Waymo’s simulator is one of the most complex virtual environments ever built. It blends deterministic logic, physical dynamics, and state-of-the-art Generative AI to create a training ground for the Waymo Driver. The Simulator Evaluation team faces the ultimate data challenge: How do you mathematically prove that a virtual world is 'real'? We are looking for a Senior Software Engineer to build the metrics and systems that grade this hybrid environment. You will work at the intersection of software engineering and AI, ensuring that our simulated worlds—whether driven by explicit rules or foundation models—provide a trustworthy representation of reality.

Responsibilities

Architect the Eval Rubrik: You will develop novel methodologies to evaluate the simulator across the stack. You will distinguish between true driving challenges and realism artifacts—whether it’s a logic gap, a physics glitch, or a model hallucination.

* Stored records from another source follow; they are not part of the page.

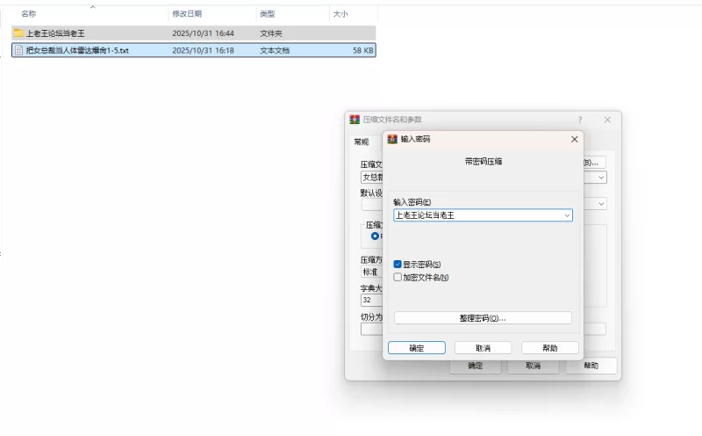This screenshot has height=436, width=702.
Task: Click 取消 in the 输入密码 dialog
Action: click(x=484, y=348)
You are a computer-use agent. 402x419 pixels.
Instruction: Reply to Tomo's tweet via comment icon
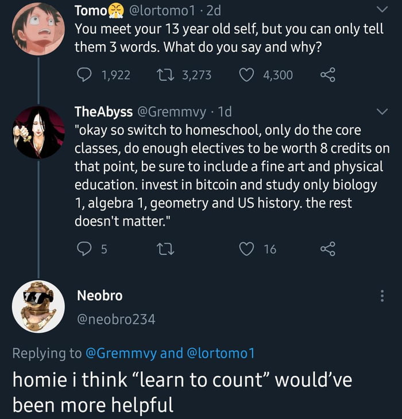(84, 75)
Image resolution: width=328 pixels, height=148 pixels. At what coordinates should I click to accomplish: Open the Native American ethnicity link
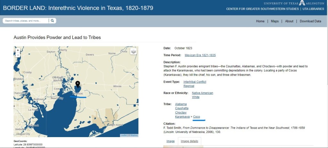[x=202, y=93]
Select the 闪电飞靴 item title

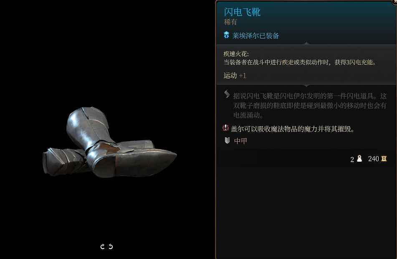click(242, 12)
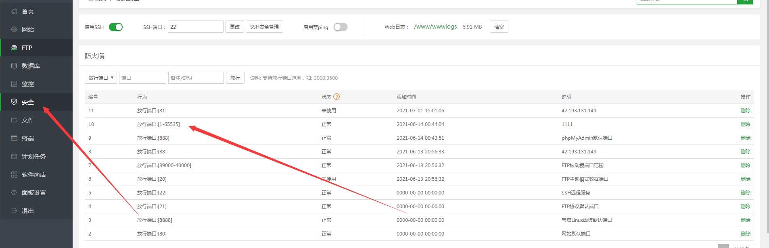Image resolution: width=769 pixels, height=248 pixels.
Task: Open the 放行端口 rule type dropdown
Action: (100, 78)
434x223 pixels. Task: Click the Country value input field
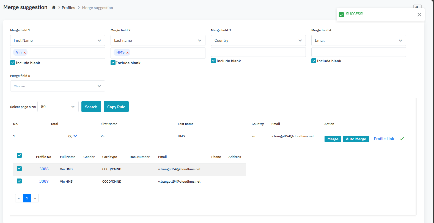(258, 52)
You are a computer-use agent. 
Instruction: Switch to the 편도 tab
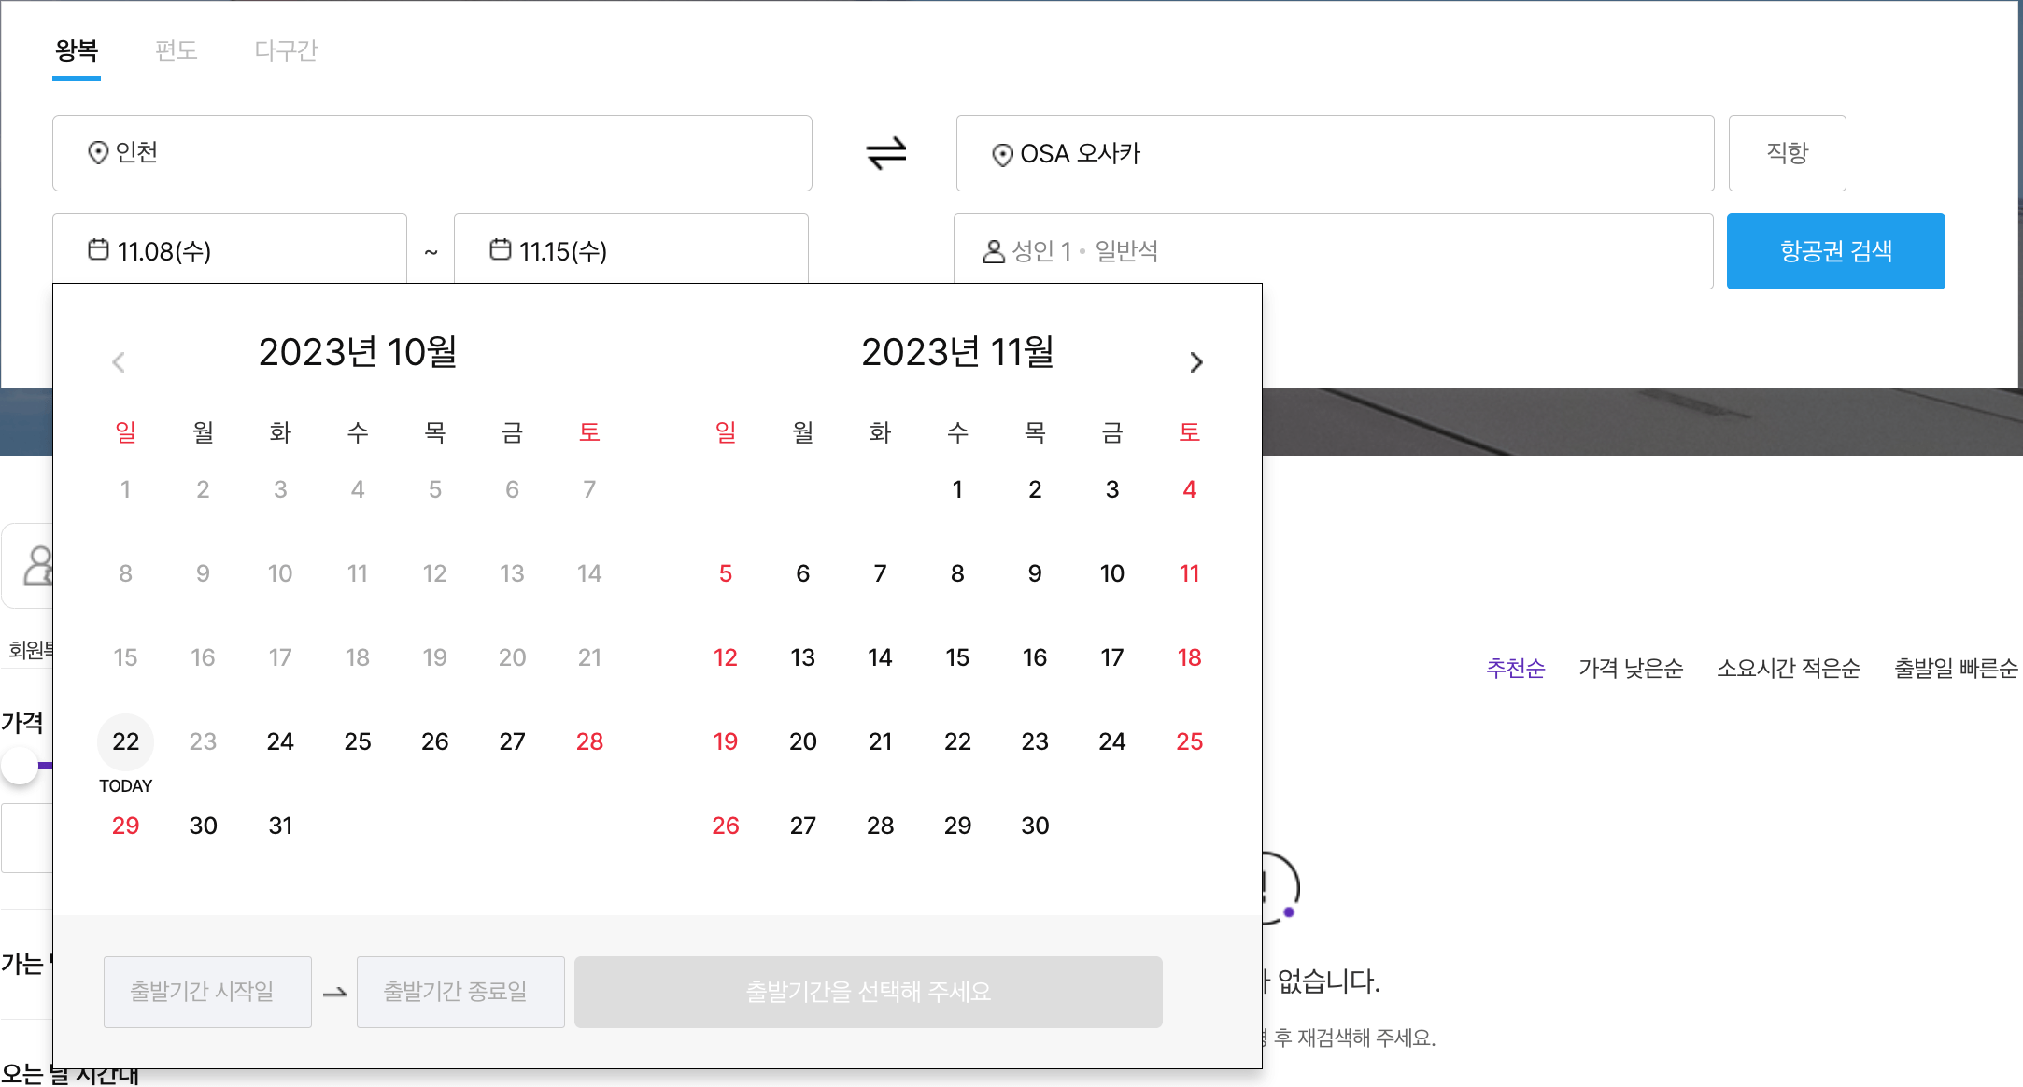click(x=177, y=51)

Build at Scale: You will design and implement high-throughput pipelines (C++/Python) capable of processing massive datasets of simulation logs. You will turn raw, noisy data into clear, actionable signals.

The 'Critic' for the System: You will partner closely with AI research and other simulation teams, as the eval workflows you build will drive rapid innovation and research roadmaps.

Strategic Leadership: You will navigate ambiguity to determine what matters most for realism. You will lead the strategy for specific domains, ensuring our evaluation evolves as fast as our simulation technology.

Qualifications

Minimum

5+ years of software development experience.

Proficiency in Python or C++, with experience building scalable data processing systems or evaluation frameworks.

Strong software design principles: you write clean, testable code that is built to last.

Preferred

Background in fields that blend code, math, and simulation: Autonomous Vehicles, Algorithmic Trading, AdTech/Search Ranking, Machine Learning, or Robotics.

Experience with SQL and the Python data stack (Pandas, NumPy, SciPy).

Familiarity with evaluating Generative AI / LLMs or experience with agent-based modeling and behavioral logic.

Experience taking a metric from 'research concept' to 'production pipeline.'